Churchill has vowed to sue if the university tries to
dismiss him. And he says he will not apologize. “I'm not backing up an inch,”
he said Tuesday.
The dispute has ripped through a campus reeling from
months of unwelcome attention. Last year, Colorado's athletic department was
the subject of national scrutiny and continuing lawsuits over
sexual-harassment and sex-for-recruits scandals in the football program. Last
fall, a fraternity pledge died of alcohol poisoning just as the university
sought to overcome its image as a party school in the Rockies.
Churchill's critics on talk radio and the Internet
have been combing through his writings, recorded speeches and other
statements. Among the loudest are Denver radio commentators Dan Caplis and
Craig Silverman, two lawyers who play excerpts daily from a recorded
appearance Churchill made in California after the Sept. 11 terrorist attacks.

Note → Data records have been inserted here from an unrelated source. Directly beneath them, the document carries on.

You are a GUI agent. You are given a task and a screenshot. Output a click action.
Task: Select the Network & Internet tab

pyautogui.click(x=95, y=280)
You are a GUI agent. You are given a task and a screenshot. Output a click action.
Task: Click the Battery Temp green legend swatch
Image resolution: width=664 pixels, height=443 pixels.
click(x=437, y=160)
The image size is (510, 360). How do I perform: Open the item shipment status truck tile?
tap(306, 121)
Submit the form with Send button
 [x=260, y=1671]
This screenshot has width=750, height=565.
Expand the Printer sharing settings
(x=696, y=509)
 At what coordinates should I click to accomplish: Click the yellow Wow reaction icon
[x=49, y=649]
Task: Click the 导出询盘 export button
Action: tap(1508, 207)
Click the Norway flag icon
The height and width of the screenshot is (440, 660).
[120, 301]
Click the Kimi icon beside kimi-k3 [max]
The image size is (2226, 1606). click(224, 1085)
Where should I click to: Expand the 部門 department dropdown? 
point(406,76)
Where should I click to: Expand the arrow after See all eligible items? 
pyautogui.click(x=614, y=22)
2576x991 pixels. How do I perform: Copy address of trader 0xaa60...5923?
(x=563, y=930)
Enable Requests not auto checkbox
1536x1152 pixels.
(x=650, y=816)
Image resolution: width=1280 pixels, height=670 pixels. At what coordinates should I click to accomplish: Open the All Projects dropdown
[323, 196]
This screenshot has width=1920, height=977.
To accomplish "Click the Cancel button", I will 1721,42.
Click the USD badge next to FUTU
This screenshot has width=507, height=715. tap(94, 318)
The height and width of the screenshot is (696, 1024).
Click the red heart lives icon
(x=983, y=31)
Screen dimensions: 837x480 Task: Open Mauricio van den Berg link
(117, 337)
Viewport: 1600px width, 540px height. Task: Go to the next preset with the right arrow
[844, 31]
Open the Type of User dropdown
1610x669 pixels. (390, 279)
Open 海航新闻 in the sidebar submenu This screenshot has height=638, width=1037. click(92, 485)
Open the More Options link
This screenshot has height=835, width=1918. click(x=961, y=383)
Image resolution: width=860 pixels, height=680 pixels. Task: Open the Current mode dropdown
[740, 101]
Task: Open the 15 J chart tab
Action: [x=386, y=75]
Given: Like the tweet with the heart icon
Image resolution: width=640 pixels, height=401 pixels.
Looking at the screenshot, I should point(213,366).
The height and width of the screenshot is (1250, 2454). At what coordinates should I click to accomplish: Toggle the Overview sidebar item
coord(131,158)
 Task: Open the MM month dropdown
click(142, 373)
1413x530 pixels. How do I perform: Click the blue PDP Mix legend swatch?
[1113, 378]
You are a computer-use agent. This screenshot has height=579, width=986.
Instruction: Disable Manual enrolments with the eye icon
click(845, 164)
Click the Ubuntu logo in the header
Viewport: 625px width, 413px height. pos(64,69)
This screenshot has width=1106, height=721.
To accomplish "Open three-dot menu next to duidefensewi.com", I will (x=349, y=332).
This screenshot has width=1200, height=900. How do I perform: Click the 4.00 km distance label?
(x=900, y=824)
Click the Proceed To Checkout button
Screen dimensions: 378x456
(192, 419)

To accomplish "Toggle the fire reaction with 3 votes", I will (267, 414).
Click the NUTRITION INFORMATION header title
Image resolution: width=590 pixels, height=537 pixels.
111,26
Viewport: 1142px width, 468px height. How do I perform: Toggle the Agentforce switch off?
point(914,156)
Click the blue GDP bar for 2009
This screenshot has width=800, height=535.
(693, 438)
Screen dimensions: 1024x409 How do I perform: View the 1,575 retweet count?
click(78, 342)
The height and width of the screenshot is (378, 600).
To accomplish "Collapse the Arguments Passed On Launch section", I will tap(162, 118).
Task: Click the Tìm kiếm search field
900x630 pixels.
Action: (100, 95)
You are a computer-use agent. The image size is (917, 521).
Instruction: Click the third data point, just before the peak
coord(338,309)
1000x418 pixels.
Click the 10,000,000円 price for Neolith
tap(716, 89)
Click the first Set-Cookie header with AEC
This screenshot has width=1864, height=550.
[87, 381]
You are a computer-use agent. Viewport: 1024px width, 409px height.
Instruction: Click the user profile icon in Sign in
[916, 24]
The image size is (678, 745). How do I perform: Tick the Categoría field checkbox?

“This man is actively promoting violence against the United States,” said
Silverman, a former Denver prosecutor.
Free-speech advocates stress that Churchill has a
right to his views, no matter how unpopular.
“Much of the history of free speech in this country
is defending people who are outrageous or say reprehensible things,”
Columbia University historian Eric Foner said.
Ward Churchill argues his side of the case in The Denver Post,
Tuesday, February 01, 2005
Jensen Comment: My reaction is that I've no objection to his right to
argue his case in every legitimate manner even though I might argue the opposite
on some issues. What I object to is the use of inappropriate words and
ethnic slurs that are not necessary to the argument and are offensive to many
persons on both sides of the issues. In the past two decades, ethnic groups and
feminists have hammered into us that some "languages" are
inappropriate in virtually every context. I would be condemned if I
used these languages. Why should Churchill get away with
it just because he argues on the side against the establishment?
He claims some things were taken out of context, but I don't think the
context justifies his language. A Jew does not become a Nazi just because
she or he works for a bond trading firm in the World Trade Center before 9/11.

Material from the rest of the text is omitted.